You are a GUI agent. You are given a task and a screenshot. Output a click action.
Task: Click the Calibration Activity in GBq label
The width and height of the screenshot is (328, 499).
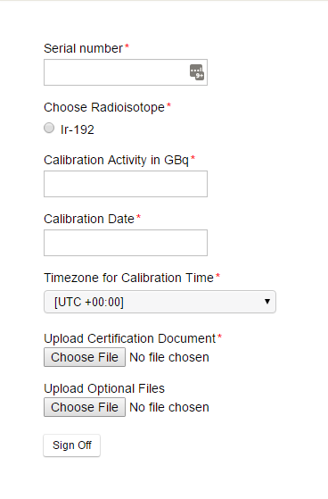117,160
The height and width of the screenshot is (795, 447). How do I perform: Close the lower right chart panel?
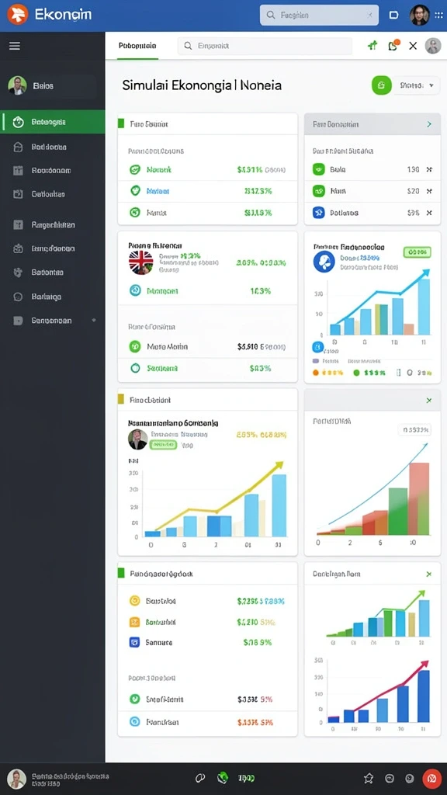tap(428, 574)
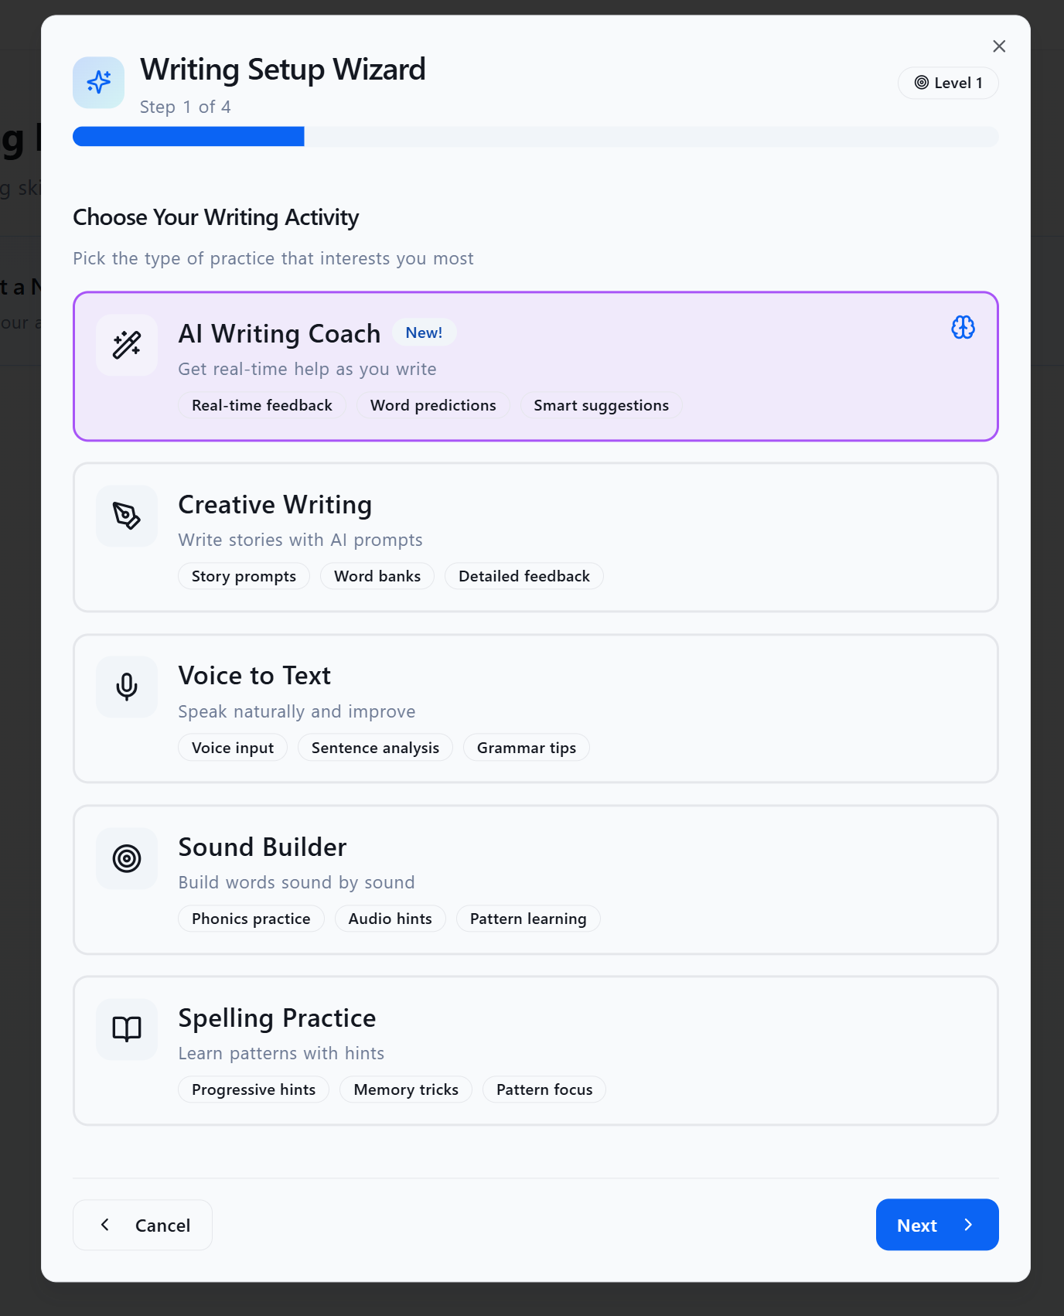1064x1316 pixels.
Task: Click the brain icon on AI Writing Coach
Action: (963, 328)
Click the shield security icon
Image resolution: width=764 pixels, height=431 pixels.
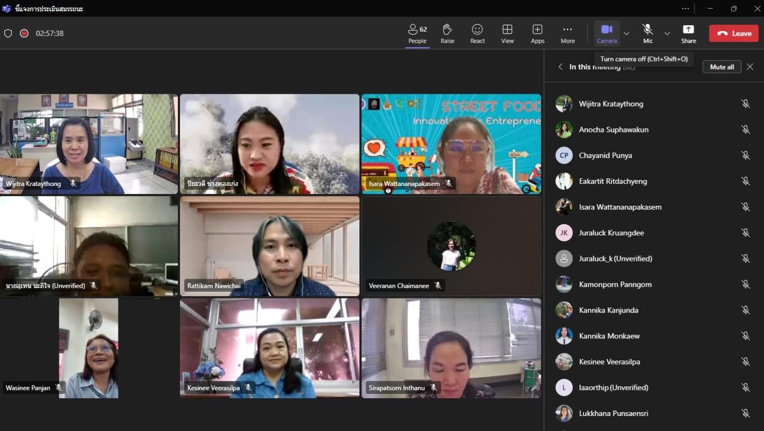[x=8, y=33]
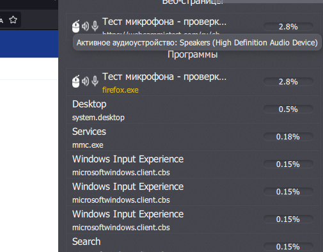Click the speaker icon beside firefox.exe
The height and width of the screenshot is (252, 323).
(x=85, y=81)
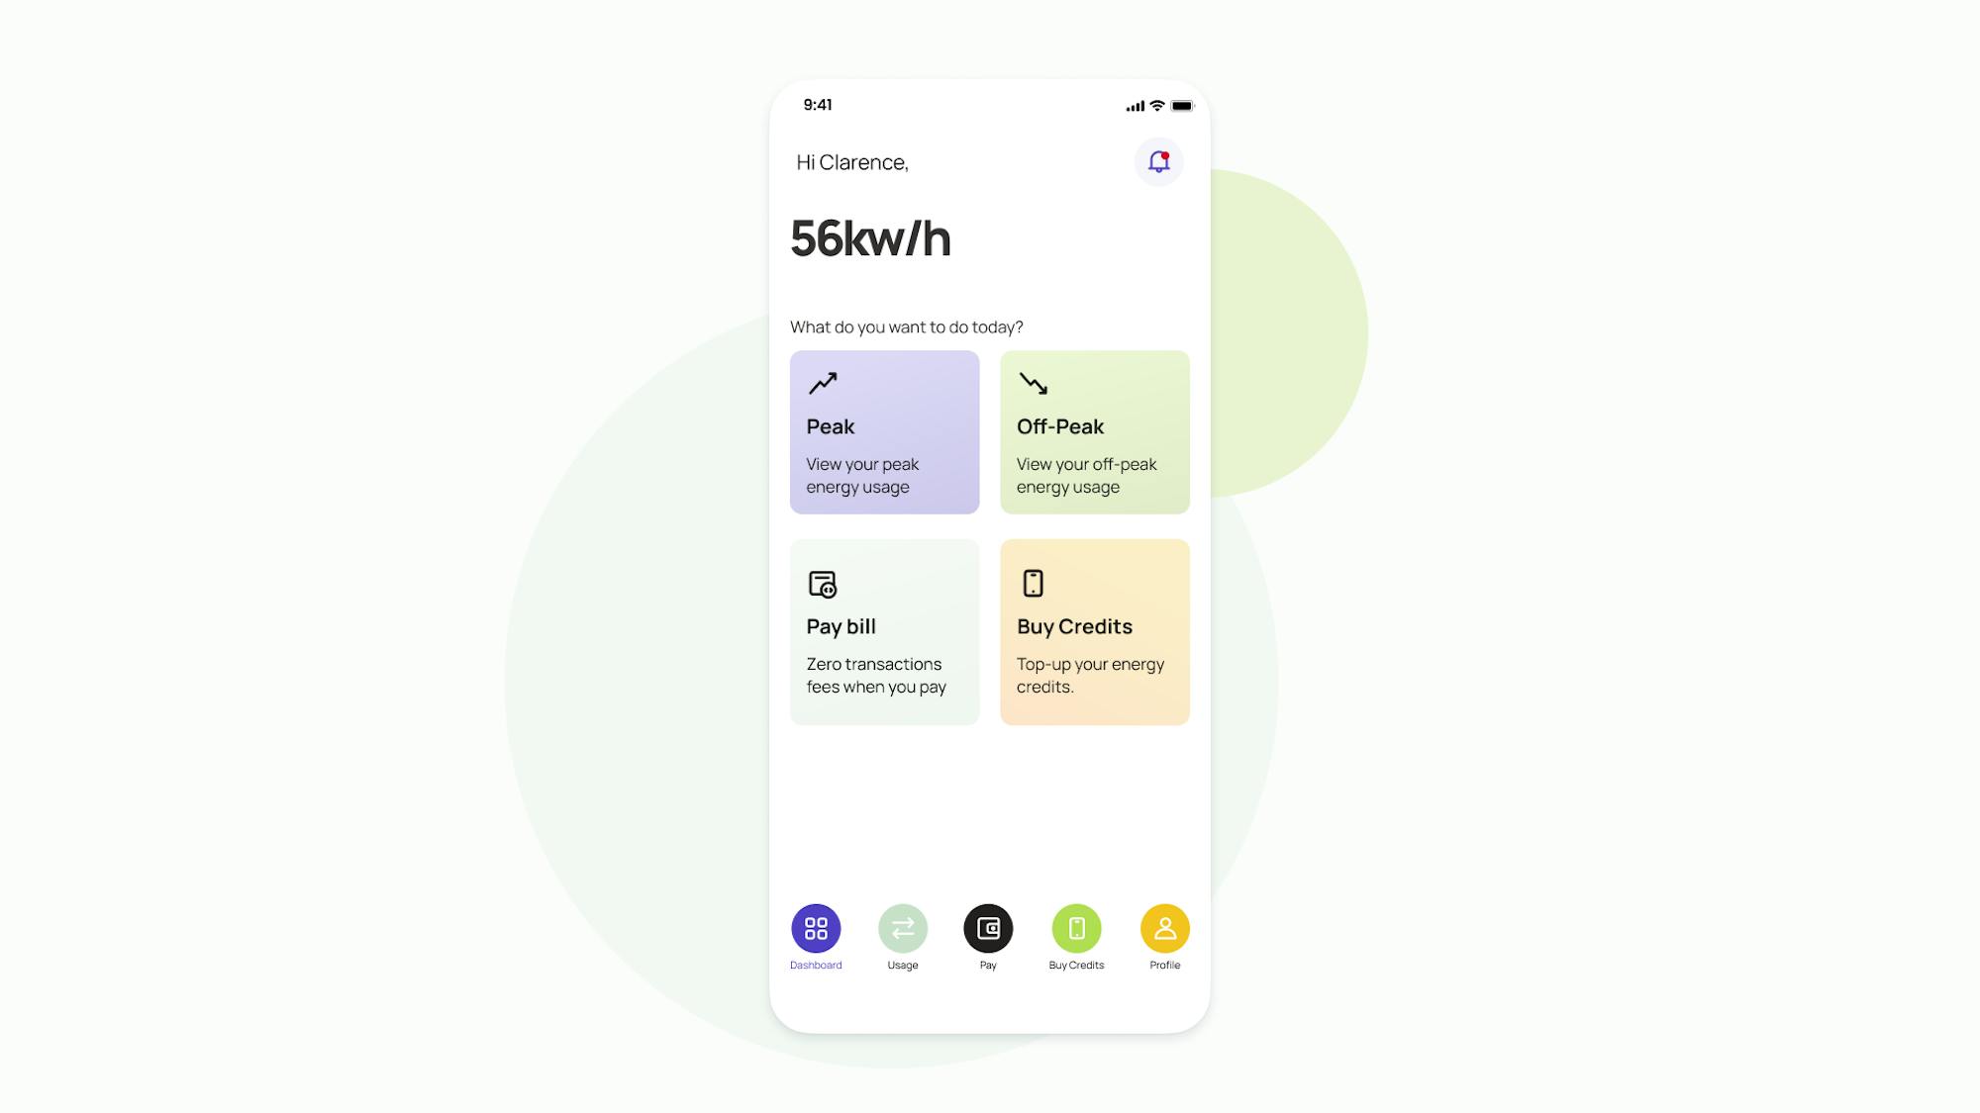This screenshot has width=1980, height=1113.
Task: Tap the Peak energy trend icon
Action: [x=822, y=383]
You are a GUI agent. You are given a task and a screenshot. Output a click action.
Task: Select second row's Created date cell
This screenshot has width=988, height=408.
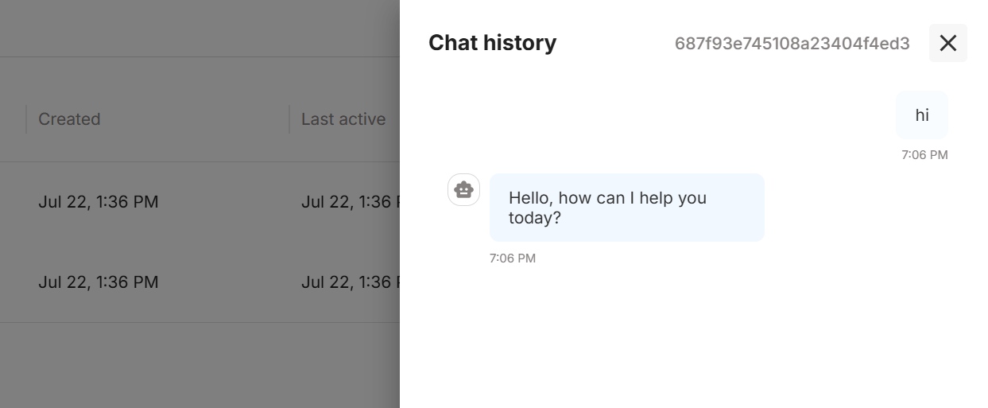point(99,282)
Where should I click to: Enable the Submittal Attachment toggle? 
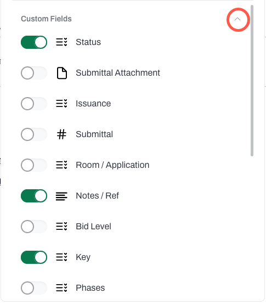tap(34, 73)
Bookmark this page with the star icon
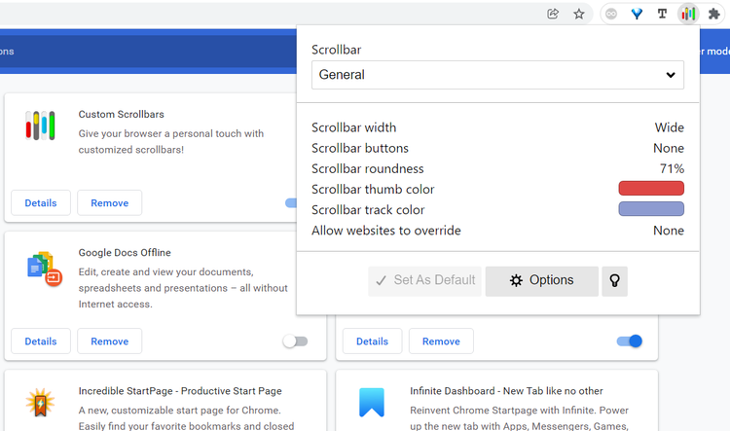 point(579,14)
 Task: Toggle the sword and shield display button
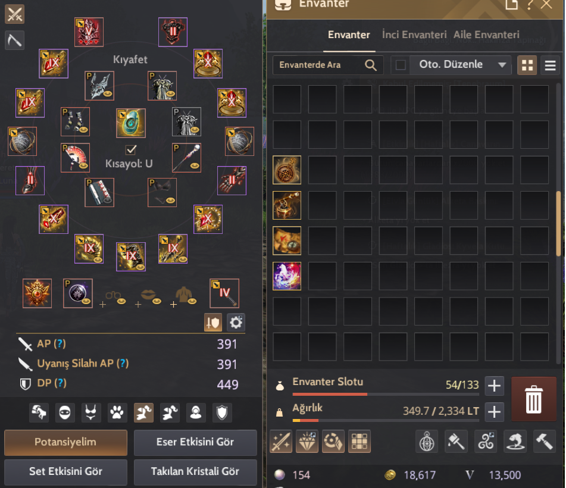point(213,323)
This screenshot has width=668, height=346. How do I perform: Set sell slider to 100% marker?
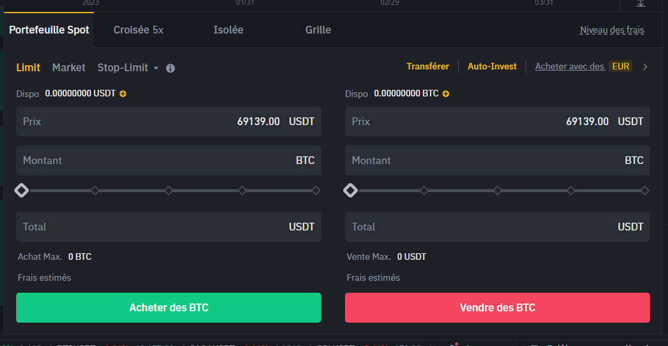pyautogui.click(x=645, y=190)
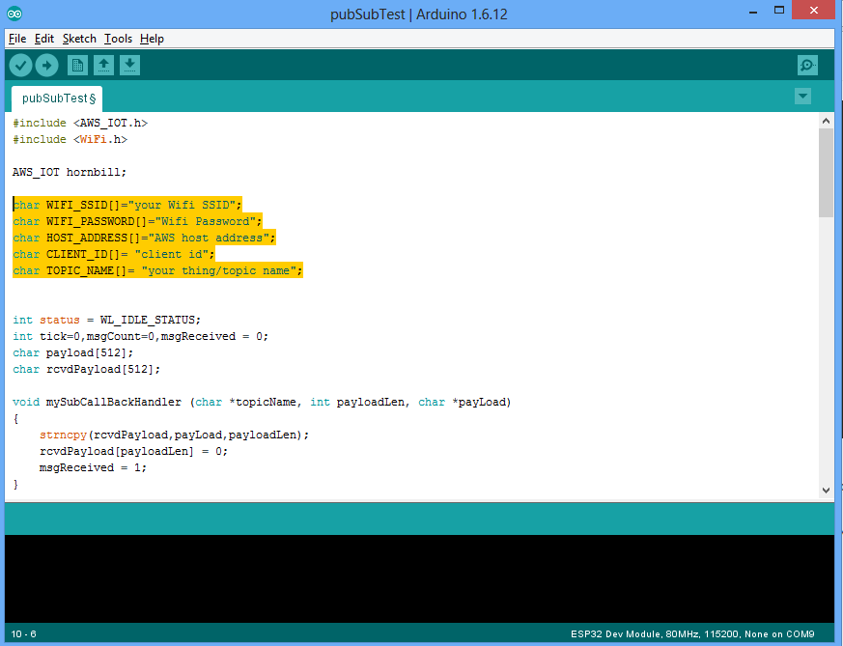Open the Tools menu
The width and height of the screenshot is (843, 646).
coord(118,39)
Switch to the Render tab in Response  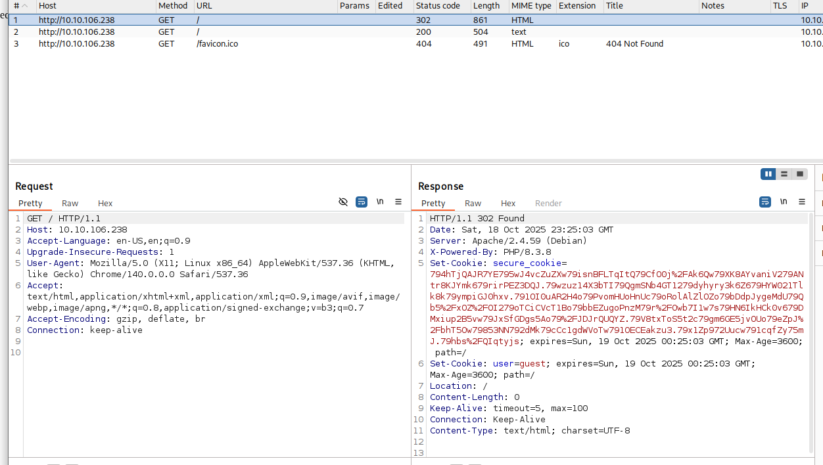pos(548,204)
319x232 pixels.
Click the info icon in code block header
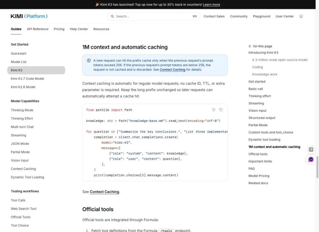pos(213,110)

• • •

Only the lines from the one containing "319x232 pixels." through the last line of the records above should be repeated, exactly and without pictures.

319x232 pixels.
Click the info icon in code block header
pos(213,110)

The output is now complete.